Te doen → Kun je alle gegevens hieronder regel voor regel ongewijzigd overschrijven?

De invoer →
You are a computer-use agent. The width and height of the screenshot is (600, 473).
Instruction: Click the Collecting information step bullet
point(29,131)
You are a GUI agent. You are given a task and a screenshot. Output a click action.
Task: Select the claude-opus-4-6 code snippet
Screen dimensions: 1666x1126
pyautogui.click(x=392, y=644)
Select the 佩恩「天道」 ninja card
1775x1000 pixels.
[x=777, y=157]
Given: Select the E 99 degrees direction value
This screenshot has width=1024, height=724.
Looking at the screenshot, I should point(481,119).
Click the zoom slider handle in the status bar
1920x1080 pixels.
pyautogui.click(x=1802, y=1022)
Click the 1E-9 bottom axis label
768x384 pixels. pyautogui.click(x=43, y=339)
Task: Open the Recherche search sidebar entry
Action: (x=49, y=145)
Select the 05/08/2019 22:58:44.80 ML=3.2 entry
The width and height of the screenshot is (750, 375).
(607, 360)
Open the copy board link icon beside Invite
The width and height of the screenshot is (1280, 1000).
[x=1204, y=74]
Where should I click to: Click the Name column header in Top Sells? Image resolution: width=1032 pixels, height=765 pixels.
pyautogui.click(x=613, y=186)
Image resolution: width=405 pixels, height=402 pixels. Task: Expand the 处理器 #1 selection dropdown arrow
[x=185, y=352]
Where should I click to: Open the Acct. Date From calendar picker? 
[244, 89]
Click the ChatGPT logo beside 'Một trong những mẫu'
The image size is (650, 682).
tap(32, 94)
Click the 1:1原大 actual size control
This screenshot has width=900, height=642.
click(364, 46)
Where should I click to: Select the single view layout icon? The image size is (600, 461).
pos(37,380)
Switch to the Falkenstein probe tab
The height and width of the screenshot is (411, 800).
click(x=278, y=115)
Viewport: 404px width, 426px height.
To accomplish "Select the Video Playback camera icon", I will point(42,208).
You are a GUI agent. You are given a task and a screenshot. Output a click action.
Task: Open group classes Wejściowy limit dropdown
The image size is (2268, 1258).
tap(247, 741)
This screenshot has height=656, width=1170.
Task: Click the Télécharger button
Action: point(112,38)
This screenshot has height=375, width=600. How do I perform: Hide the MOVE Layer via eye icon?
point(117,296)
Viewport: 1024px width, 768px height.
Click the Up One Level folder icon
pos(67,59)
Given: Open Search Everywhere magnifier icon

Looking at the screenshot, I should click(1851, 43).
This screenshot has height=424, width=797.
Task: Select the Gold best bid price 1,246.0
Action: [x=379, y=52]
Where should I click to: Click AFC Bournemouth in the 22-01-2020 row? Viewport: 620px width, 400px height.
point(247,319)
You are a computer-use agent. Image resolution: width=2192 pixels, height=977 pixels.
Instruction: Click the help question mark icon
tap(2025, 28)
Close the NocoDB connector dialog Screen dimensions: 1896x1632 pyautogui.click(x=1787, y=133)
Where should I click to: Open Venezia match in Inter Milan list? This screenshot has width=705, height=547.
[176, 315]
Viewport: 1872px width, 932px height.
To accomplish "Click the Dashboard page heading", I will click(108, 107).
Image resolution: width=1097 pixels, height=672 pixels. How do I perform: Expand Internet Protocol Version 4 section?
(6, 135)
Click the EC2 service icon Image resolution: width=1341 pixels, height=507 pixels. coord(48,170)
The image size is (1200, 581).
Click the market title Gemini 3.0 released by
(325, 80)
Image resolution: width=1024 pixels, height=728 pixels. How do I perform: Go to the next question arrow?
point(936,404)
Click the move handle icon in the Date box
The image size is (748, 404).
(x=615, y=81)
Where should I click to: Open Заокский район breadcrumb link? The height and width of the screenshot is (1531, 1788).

Antwoord oefening →
You are a computer-use agent. The width and height of the screenshot is (600, 473).
Instruction: Click the Collecting information step bullet
point(29,131)
You are a GUI agent. You are given a task and a screenshot. Output a click action.
Task: Select the claude-opus-4-6 code snippet
Screen dimensions: 1666x1126
pyautogui.click(x=392, y=644)
Select the 佩恩「天道」 ninja card
1775x1000 pixels.
[x=777, y=157]
Given: Select the E 99 degrees direction value
This screenshot has width=1024, height=724.
Looking at the screenshot, I should point(481,119).
Click the zoom slider handle in the status bar
1920x1080 pixels.
pyautogui.click(x=1802, y=1022)
Click the 1E-9 bottom axis label
768x384 pixels. pyautogui.click(x=43, y=339)
Task: Open the Recherche search sidebar entry
Action: (x=49, y=145)
Select the 05/08/2019 22:58:44.80 ML=3.2 entry
The width and height of the screenshot is (750, 375).
(607, 360)
Open the copy board link icon beside Invite
The width and height of the screenshot is (1280, 1000).
[x=1204, y=74]
Where should I click to: Click the Name column header in Top Sells? Image resolution: width=1032 pixels, height=765 pixels.
pyautogui.click(x=613, y=186)
Image resolution: width=405 pixels, height=402 pixels. Task: Expand the 处理器 #1 selection dropdown arrow
[x=185, y=352]
Where should I click to: Open the Acct. Date From calendar picker? 
[244, 89]
Click the ChatGPT logo beside 'Một trong những mẫu'
The image size is (650, 682).
tap(32, 94)
Click the 1:1原大 actual size control
This screenshot has width=900, height=642.
click(364, 46)
Where should I click to: Select the single view layout icon? The image size is (600, 461).
pos(37,380)
Switch to the Falkenstein probe tab
The height and width of the screenshot is (411, 800).
click(x=278, y=115)
Viewport: 404px width, 426px height.
To accomplish "Select the Video Playback camera icon", I will point(42,208).
You are a GUI agent. You are given a task and a screenshot. Output a click action.
Task: Open group classes Wejściowy limit dropdown
The image size is (2268, 1258).
tap(247, 741)
This screenshot has height=656, width=1170.
Task: Click the Télécharger button
Action: point(112,38)
This screenshot has height=375, width=600. How do I perform: Hide the MOVE Layer via eye icon?
point(117,296)
Viewport: 1024px width, 768px height.
Click the Up One Level folder icon
pos(67,59)
Given: Open Search Everywhere magnifier icon

Looking at the screenshot, I should click(1851, 43).
This screenshot has height=424, width=797.
Task: Select the Gold best bid price 1,246.0
Action: [x=379, y=52]
Where should I click to: Click AFC Bournemouth in the 22-01-2020 row? Viewport: 620px width, 400px height.
point(247,319)
You are a computer-use agent. Image resolution: width=2192 pixels, height=977 pixels.
Instruction: Click the help question mark icon
tap(2025, 28)
Close the NocoDB connector dialog Screen dimensions: 1896x1632 pyautogui.click(x=1787, y=133)
Where should I click to: Open Venezia match in Inter Milan list? This screenshot has width=705, height=547.
[176, 315]
Viewport: 1872px width, 932px height.
To accomplish "Click the Dashboard page heading", I will click(108, 107).
Image resolution: width=1097 pixels, height=672 pixels. How do I perform: Expand Internet Protocol Version 4 section?
(6, 135)
Click the EC2 service icon Image resolution: width=1341 pixels, height=507 pixels. coord(48,170)
The image size is (1200, 581).
Click the market title Gemini 3.0 released by
(325, 80)
Image resolution: width=1024 pixels, height=728 pixels. How do I perform: Go to the next question arrow?
point(936,404)
Click the move handle icon in the Date box
The image size is (748, 404).
(x=615, y=81)
Where should I click to: Open Заокский район breadcrumb link? The height and width of the screenshot is (1531, 1788).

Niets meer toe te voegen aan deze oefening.